Breaks down a numeric element of a data frame by one or more categorical elements and displays the breakdown as a bar plot.

Usage

hierobarp(formula=NULL,data=NULL,maxlevels=10,mct=mean,lmd=std.error,umd=lmd,
 x=NULL,xlim=NULL,ylim=NULL,main="",xlab="",ylab="",start=0,end=1,shrink=0.02,
 errbars=FALSE,col=NA,labelcex=1,lineht=NA,showall=FALSE,barlabels=NULL,
 showbrklab=TRUE,mar=NULL,arrow.cap=0.01)

Arguments

formula
A formula with a numeric element of a data frame on the left and one or more categorical elements on the right.
data
A data frame containing the elements in formula.
maxlevels
The maximum number of levels in any categorical element. Mainly to prevent the mess caused by breaking down by a huge number of categories.
mct
The measure of central tendency function to use.
lmd
The lower measure of dispersion function to use.
umd
The upper measure of dispersion function to use.
x
This becomes the result of the breakdown after the first call. If a list of arrays of values of the same form as that produced by hierobrk is passed, it will be used to determine the heights of the nested bars.
xlim,ylim
Optional x and y limits for the plot.
main
Title for the plot.
xlab,ylab
Axis labels for the plot.
start,end
The start and end values of the initial display. The user will almost certainly not want to change these.
shrink
The proportion to shrink the width of the bars as more levels are added. This proportion increases with the number of levels.
errbars
Whether to display error bars on the lowest level of breakdown.
col
The colors to use to fill the bars. See Details.
barlabels
Optional group labels that may be useful if the factors used to break down the numeric variable are fairly long strings.
labelcex
Character size for the group labels.
lineht
The height of a line of text in the lower margin of the plot in user units. This will be calculated by the function if a value is not passed.
showall
Whether to display bars for the entire breakdown.
showbrklab
Whether to display the labels for the lowest level of breakdown.
mar
If not NULL, a four element vector to set the plot margins.

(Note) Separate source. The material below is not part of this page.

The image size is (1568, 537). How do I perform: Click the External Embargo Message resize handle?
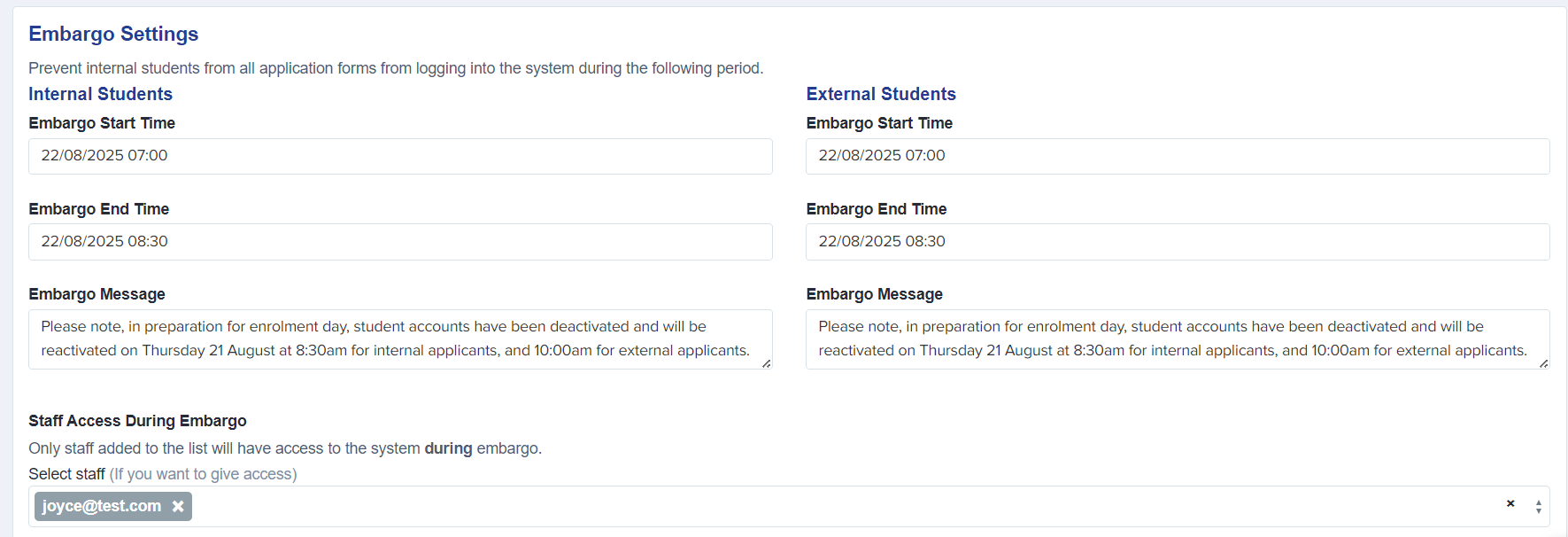1544,363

If new margins are set, the user must reset the margins after the function exits.
arrow.cap
The width of the "cap" on error bars in user units, defaulting to 0.01.

Value

  • The summary arrays produced by hierobrk.

Details

hierobarp displays a bar plot illustrating the breakdown of a numeric element of a data frame by one or more categorical elements. The breakdown is performed by hierobrk. Typically, the mean of each category specified by the formula is displayed as the height of a bar. If showall is TRUE, the entire nested breakdown will be displayed. This can be useful in visualizing the relationship between groups and subgroups in a compact format.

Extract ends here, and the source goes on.